Voci del dataset:

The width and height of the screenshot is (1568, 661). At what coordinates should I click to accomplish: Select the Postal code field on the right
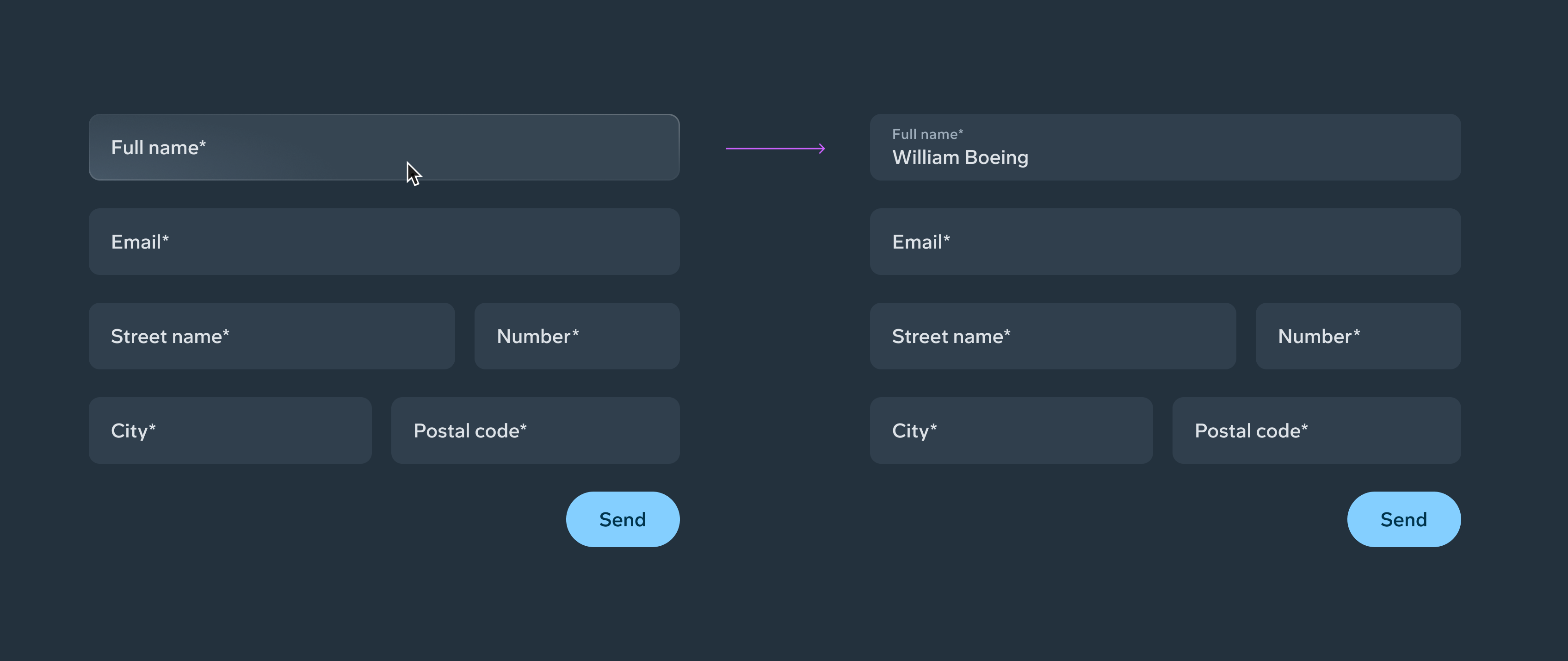pyautogui.click(x=1316, y=430)
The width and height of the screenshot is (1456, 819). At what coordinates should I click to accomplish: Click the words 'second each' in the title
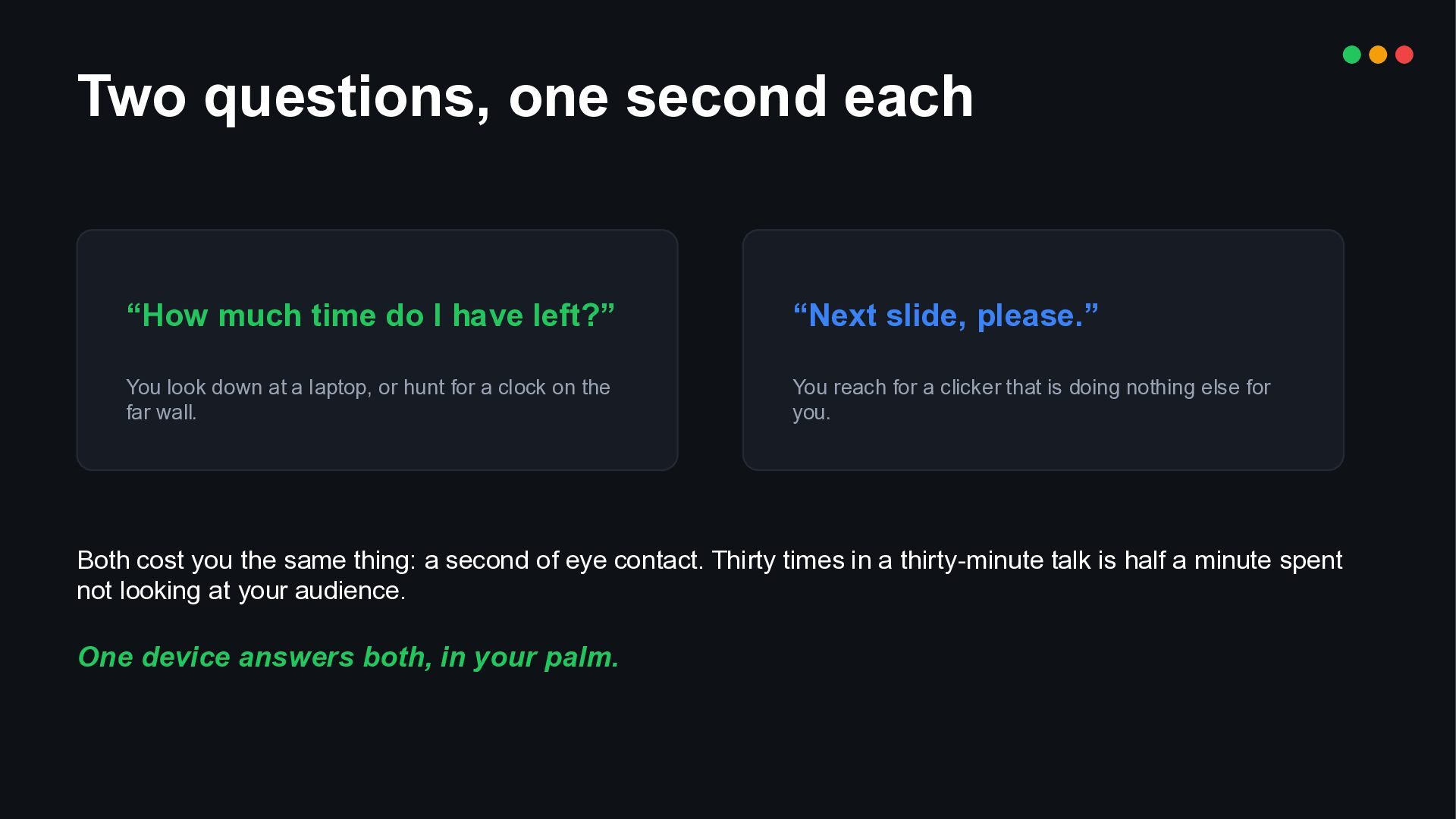[799, 97]
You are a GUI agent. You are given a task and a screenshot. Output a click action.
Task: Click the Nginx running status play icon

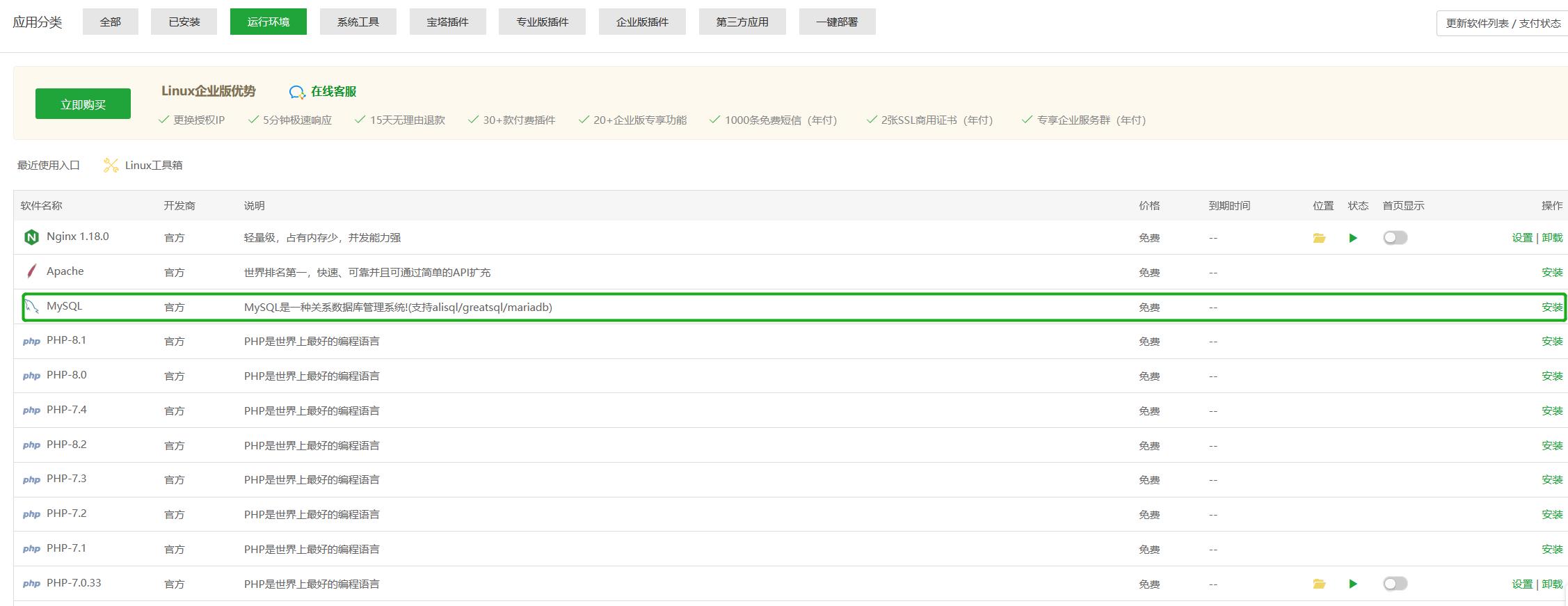point(1353,238)
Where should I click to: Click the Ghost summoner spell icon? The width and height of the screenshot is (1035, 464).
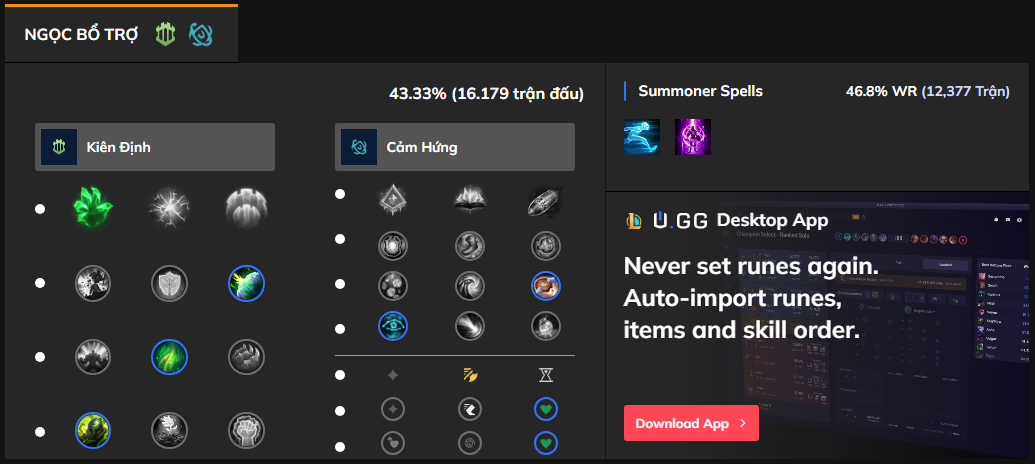(x=642, y=136)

IL TUO OBIETTIVO — Riscrivi tutte le voci qui sopra sostituendo "screenshot" con "image" e senza cambiare nient'altro. Ometti le immagini.

LA RISPOSTA —
The width and height of the image is (1568, 661). At what coordinates should I click to accomplish: Select the Postal code field on the right
pyautogui.click(x=1316, y=430)
The width and height of the image is (1456, 819). At what coordinates should I click to accomplish: Click the words 'second each' in the title
[799, 97]
You are a GUI agent. You are given a task and a image. Output a click action.
Task: Click the Nginx running status play icon

point(1353,238)
Where should I click to: Click the Ghost summoner spell icon? The width and height of the image is (1035, 464).
(x=642, y=136)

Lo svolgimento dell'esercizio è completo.